LIGO - Gravitational Waves
This article profiles LIGO as a deterministic instrument for decoding spacetime: twin 4-km Michelson interferometers detecting gravitational waves via laser interference. When cosmic events (black hole mergers, neutron star collisions) ripple spacetime, arm lengths shift by <1/1000th a proton's width—breaking destructive interference and registering a signal. Enhancements (Fabry–Pérot cavities, power recycling, seismic isolation) amplify sensitivity without sacrificing rigor. Dual detectors (Hanford, Livingston) ensure empirical validation via coincidence. Framed within the author's Unification Project, LIGO treats gravity not as mysticism but as lawful information: geometric distortions propagating at light speed, measurable, testable, and consistent with general relativity—a testament to physics as precise, observable, and fundamentally informational.
Americans also conduct great scientific experiences.
LIGO (Laser Interferometer Gravitational-Wave Observatory) is basically a pair of giant Michelson interferometers, each with 4-km-long arms, designed to detect the tiniest ripples in spacetime—gravitational waves—from distant cosmic events.
---
1. Core Principle: Interferometry
- A single laser beam is split into two perpendicular arms.
- Each beam bounces back and forth between ultra-smooth mirrors (test masses) at the ends of the arms.
- The beams recombine at a detector.
> Normally, the arms are tuned so the beams cancel out (destructive interference) → no light hits the detector.
---
2. What Gravitational Waves Do
- A passing gravitational wave alternately stretches and compresses spacetime.
- This makes one arm slightly longer, the other slightly shorter.

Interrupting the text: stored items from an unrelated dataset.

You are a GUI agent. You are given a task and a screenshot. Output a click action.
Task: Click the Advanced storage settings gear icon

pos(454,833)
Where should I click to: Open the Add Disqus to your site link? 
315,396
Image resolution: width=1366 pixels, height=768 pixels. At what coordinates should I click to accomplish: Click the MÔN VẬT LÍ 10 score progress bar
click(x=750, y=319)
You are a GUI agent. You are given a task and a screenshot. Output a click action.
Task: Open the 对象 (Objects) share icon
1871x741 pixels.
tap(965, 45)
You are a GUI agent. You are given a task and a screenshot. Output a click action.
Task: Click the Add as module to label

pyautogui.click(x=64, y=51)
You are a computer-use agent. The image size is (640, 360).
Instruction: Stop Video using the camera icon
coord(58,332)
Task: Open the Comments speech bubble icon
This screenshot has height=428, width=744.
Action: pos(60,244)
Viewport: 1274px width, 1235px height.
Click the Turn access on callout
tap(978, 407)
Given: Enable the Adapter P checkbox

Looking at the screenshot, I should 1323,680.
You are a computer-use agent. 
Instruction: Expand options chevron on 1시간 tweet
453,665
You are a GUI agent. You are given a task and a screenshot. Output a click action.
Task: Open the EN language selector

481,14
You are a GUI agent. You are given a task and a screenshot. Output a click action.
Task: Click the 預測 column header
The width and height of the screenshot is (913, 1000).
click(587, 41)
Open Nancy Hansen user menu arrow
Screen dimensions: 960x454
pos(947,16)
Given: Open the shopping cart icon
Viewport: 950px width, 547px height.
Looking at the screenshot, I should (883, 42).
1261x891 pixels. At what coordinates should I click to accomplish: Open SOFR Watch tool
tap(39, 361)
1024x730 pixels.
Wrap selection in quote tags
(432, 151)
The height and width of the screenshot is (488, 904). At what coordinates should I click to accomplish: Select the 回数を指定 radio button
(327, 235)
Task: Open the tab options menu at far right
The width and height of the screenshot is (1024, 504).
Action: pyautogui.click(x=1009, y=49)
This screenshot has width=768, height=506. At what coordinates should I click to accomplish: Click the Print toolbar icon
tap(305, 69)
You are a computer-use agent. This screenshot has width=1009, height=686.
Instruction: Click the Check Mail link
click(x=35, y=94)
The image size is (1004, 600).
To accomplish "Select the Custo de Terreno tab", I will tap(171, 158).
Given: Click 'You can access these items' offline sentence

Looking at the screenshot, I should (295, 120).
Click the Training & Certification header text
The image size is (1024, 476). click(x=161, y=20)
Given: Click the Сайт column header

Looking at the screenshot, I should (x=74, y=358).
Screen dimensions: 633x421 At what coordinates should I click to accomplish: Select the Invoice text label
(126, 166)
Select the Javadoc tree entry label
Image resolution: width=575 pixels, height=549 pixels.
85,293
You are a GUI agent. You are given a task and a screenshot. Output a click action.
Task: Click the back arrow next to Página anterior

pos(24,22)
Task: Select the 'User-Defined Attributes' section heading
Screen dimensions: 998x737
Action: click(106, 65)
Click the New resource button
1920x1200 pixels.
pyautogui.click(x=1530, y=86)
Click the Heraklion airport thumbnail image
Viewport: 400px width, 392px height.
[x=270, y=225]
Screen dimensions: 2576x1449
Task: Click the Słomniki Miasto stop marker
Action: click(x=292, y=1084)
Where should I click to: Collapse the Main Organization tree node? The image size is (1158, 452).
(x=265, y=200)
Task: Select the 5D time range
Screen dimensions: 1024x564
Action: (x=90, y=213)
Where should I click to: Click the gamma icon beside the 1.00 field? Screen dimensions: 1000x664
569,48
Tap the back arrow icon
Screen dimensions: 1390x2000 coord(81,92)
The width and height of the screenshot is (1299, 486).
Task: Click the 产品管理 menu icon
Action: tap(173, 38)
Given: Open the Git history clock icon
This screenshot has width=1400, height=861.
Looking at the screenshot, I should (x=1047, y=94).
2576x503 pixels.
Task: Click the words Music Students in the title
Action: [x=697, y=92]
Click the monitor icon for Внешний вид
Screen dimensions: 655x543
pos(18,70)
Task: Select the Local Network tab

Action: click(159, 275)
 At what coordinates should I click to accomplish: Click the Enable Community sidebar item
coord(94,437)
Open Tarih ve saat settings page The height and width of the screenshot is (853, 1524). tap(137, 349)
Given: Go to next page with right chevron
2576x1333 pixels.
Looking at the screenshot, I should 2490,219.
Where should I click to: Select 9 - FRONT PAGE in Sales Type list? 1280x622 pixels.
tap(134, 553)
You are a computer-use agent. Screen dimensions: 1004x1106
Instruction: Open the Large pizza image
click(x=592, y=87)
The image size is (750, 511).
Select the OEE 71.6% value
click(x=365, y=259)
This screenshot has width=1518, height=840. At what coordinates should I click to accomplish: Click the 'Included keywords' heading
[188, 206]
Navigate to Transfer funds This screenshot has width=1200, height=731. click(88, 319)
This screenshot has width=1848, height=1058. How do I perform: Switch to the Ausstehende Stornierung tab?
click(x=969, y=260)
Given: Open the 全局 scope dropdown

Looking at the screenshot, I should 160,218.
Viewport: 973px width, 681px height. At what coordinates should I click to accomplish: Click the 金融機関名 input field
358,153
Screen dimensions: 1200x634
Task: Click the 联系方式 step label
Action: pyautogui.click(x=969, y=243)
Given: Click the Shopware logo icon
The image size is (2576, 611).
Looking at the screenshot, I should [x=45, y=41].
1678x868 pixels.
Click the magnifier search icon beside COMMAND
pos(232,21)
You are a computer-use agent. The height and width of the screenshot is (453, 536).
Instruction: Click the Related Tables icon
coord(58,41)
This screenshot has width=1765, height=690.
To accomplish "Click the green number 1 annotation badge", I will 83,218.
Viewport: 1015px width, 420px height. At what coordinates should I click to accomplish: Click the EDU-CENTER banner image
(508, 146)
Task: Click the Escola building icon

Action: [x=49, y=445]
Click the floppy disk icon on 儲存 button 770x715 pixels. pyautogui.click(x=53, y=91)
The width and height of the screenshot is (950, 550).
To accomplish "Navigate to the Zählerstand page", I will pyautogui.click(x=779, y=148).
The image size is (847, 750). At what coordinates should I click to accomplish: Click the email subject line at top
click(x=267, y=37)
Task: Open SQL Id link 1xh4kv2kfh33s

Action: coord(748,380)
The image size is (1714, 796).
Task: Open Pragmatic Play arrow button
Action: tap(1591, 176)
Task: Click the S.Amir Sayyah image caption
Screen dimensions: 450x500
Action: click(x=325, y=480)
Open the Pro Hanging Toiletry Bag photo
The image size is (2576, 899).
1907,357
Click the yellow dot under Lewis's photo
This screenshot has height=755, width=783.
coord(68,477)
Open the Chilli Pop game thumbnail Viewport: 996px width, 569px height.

- The beams now travel different distances, so they no longer cancel.
- A flicker of light appears at the detector → signal!
> The change in arm length is smaller than 1/1000th the width of a proton—that’s why LIGO is one of the most sensitive instruments ever built.
---
3. Key Enhancements
- Fabry–Pérot cavities: Mirrors in each arm form a resonant cavity, so light bounces 100× more, boosting sensitivity.
- Power recycling: A mirror between laser and splitter recycles unused light, increasing power by 8000×.
- Vibration isolation: Mirrors hang from quad pendulums and sit on seismic isolation stacks to block Earth-based noise.
---
4. Two Detectors
- LIGO has two identical detectors—Hanford, WA and Livingston, LA—3000 km apart.
- A real gravitational wave must show up in both, within milliseconds, to be confirmed.
---
TL;DR
LIGO is a giant L-shaped laser ruler that measures subatomic changes in distance caused by gravitational waves from colliding black holes or neutron stars. It works by interfering laser beams and watching for tiny distortions in spacetime itself.